Cross-slab, Meelick, Co. Mayo
Co. Mayo |
Crosses & Monuments
Propped against the eastern wall of a round tower in a Mayo graveyard is a stone slab that asks something of you, even if it can no longer quite say what.
The inscription carved into one of its panels breaks off mid-name: "ór dogr..." or "ór dogri...", a fragment of Old Irish that translates roughly as "Pray for Gr...", the rest worn away by centuries of exposure. Whoever Gr. was, the appeal for intercession outlasted the identity of the person making it.
The slab itself is substantial, just under one and a half metres long and tapering from a slightly rounded top to a narrow base.

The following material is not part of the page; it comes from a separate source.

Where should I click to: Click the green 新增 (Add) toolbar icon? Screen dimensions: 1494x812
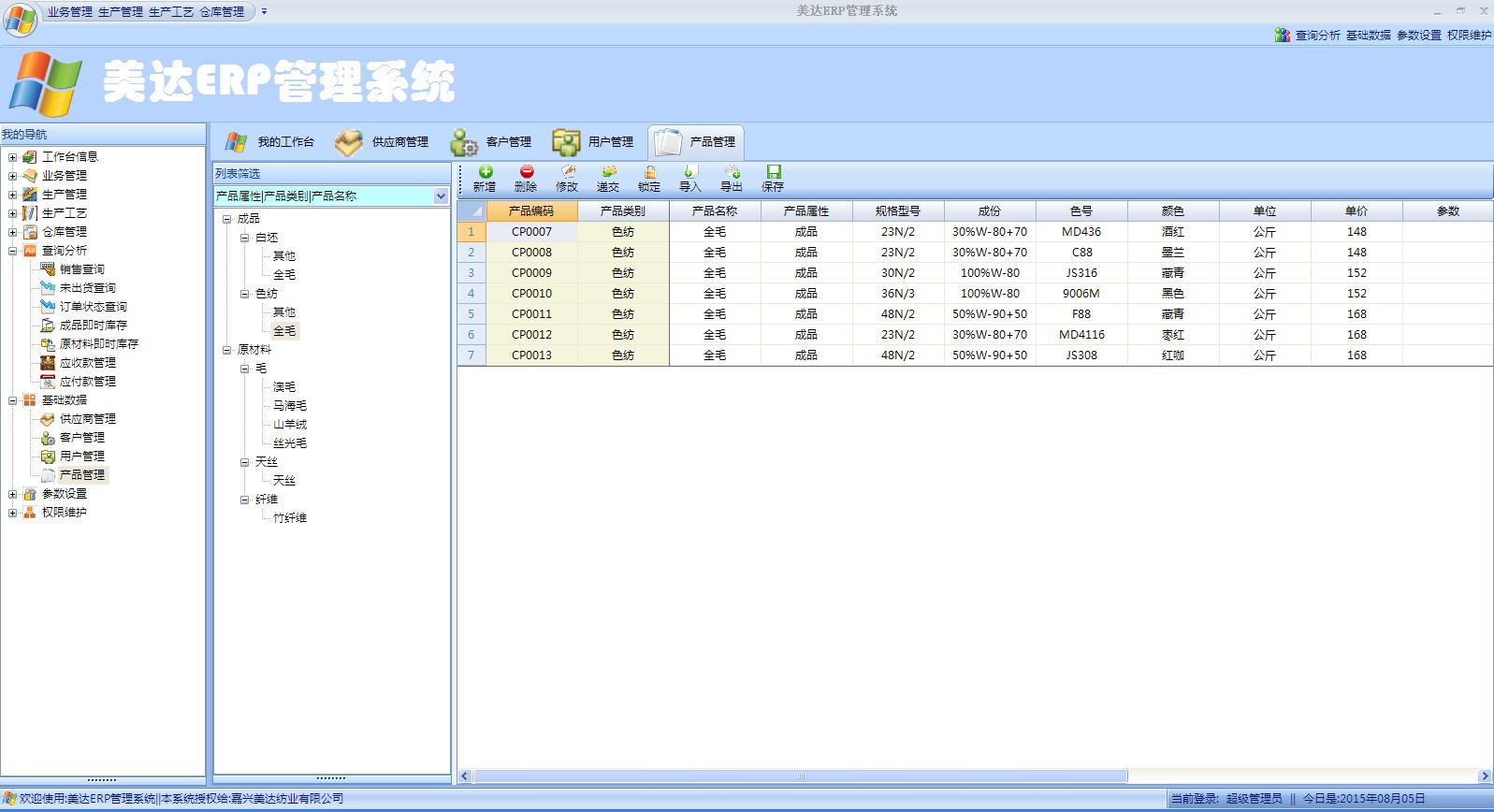click(x=485, y=173)
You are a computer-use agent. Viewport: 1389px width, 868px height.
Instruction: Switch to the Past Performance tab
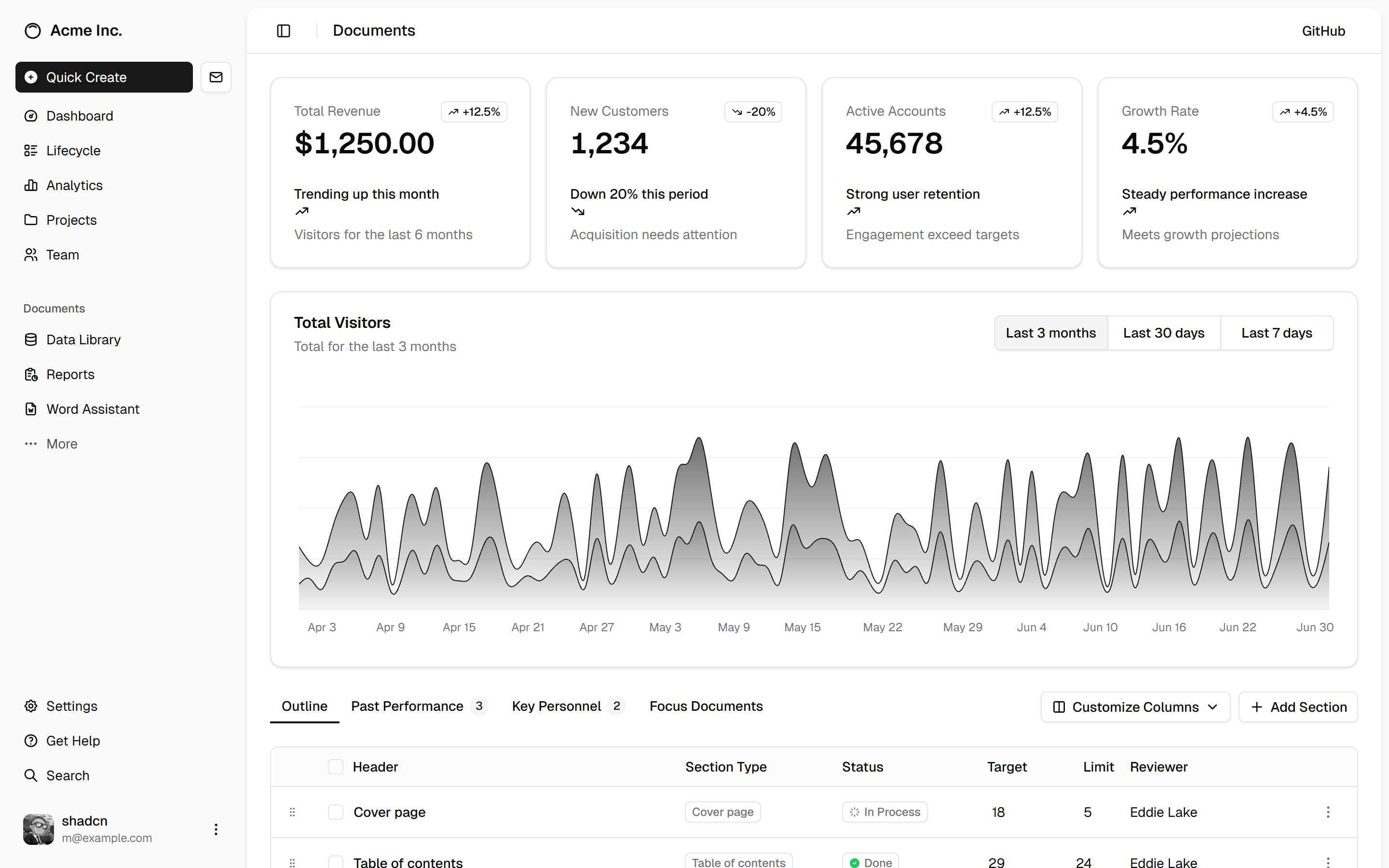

Nearly its entire face is occupied by a Latin cross, the form of the cross built up from, and bordered by, a dense interlace pattern, the kind of knotwork familiar from early medieval Irish stonework and manuscript art. When H. S. Crawford examined and drew the slab in 1922, he could still make out details that are now far harder to read: small cross-shaped voids punched into the interlace, and certain inconsistencies in the knotwork's execution, places where the pattern loses its regularity in ways that suggest either a deliberate flourish or a mason working through a complex design without a fixed template. Between the decorated border and the arms of the cross, four blank panels were left, and it is in two of these, on the right-hand side, that the worn inscription survives. Crawford's published drawing from that year remains one of the clearest records of what the slab once looked like, the surface having continued to deteriorate in the century since.
The round tower to which the slab is now fixed, a tall, tapering stone structure of the kind built across Ireland between roughly the ninth and twelfth centuries, often served as a bell tower and place of refuge for monastic communities. That this cross-slab has ended up mounted on its exterior wall suggests it was relocated at some point, its original position in the graveyard unknown. The name it was carved to preserve has gone with it.